«La tâche est énorme, avec cette immense surface de pays et les difficultés de locomotion et de transport. Il se passera un temps considérable et des efforts répétés seront nécessaires avant que cette région soit complètement développée. Mais de grandes découvertes de terrains aurifères comme celles qui ont été récemment faites donnent à croire que l'ère de développement futur sera extraordinairement profitable.»

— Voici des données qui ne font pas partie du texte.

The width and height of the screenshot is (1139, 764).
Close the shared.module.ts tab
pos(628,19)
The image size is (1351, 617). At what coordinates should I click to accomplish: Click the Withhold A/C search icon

Le Dr Nordenskiold, professeur de minéralogie à l'Université d'Upsal, envoyé dans le Yukon par le gouvernement suédois, dit que la contrée est très riche et sera très productive pour longtemps. Il prétend qu'on trouvera les immenses dépôts de quartz qui ont donné naissance aux graviers aurifères du Klondyke. L'or déjà trouvé provient d'anciens lits de rivières très différentes des rivières actuelles.
Le quartz sera de qualité inférieure et se trouvera près des creeks du Klondyke. L'or n'a pas été porté par les glaciers à une grande distance. Le terrain du district de la rivière Stewart contient beaucoup d'ardoises, par conséquent on y éprouvera quelques déceptions quant à l'or. En somme, le rapport du Dr Nordenskiold est très favorable.
Après l'or, les fourrures sont le principal élément de richesse de la région.
UNE INSTALLATION DE MINEURS. DESSIN DE MIGNON, PHOTOGRAPHIE DE M. GOLDSCHMIDT.
Le plus grand des animaux du pays est l'élan d'Amérique; c'est un animal de la taille d'un fort cheval et pesant jusqu'à 800 kilos; sa chair est excellente et sa fourrure, d'un gris clair, très chaude et très épaisse. Il va en troupes et voyage de préférence le long de la crête des montagnes; le matin, on peut surprendre aisément ses traces dans la neige fraîche et attendre patiemment son retour, qui s'effectue toujours par le chemin même qu'il a pris pour aller pâturer. De plus, il n'a pas conscience du danger, et le plus souvent il ne s'enfuit pas; il est donc facile d'en détruire toute une bande à la fois. Les Indiens, qui vivent de chasse et de pêche, en massacrent parfois des troupeaux considérables en les cernant: les pauvres animaux, saisis de terreur, se serrent les uns contre les autres, sans chercher à se sauver, et sont tous égorgés sur place, souvent sans nécessité.
Le caribou est un cerf de grande taille, qui fournit aussi une fourrure estimée; ses mœurs sont sensiblement les mêmes que celles de l'élan; il a du reste, comme ce dernier, reculé à de grandes distances dans l'intérieur, où cependant il se rencontre en troupeaux de centaines de têtes.
L'ours, le loup et le lynx sont aussi pourchassés avec ardeur, en hiver, car leurs peaux sont très recherchées; celle du lynx est la plus chaude et la plus légère de toutes pour la confection de robes ou de couvertures servant de lit aux explorateurs.
Il y a plusieurs espèces d'ours: d'abord le grizzly, d'une force et d'une taille prodigieuses; c'est le plus grand des ours; puis le silver tip (tache d'argent), ainsi nommé parce qu'il a le haut du poitrail blanc, le reste de la robe étant gris, est beaucoup plus petit. Il est très féroce. Les coureurs des bois prétendent que ces deux variétés ne dorment pas dans leurs gîtes en hiver, comme le font les autres, mais voyagent continuellement et sont redoutables à rencontrer; on les évite donc autant que possible. Les autres variétés, brun, noir, cannelle, sont presque inoffensifs; ils se nourrissent en été, soit des baies, si abondantes sur les versants élevés, soit de saumons pêchés dans la rivière. Le lieutenant Schwatka, qui a exploré l'Alaska, il y a quelques années, rapporte qu'en été les ours étaient si nombreux sur certains ruisseaux, attirés là par le saumon, que les prospecteurs avaient dû leur abandonner la place; il dit aussi que les moustiques attaquaient les ours si obstinément qu'on trouvait parfois certains de ces animaux rendus aveugles par suite de piqûres aux yeux.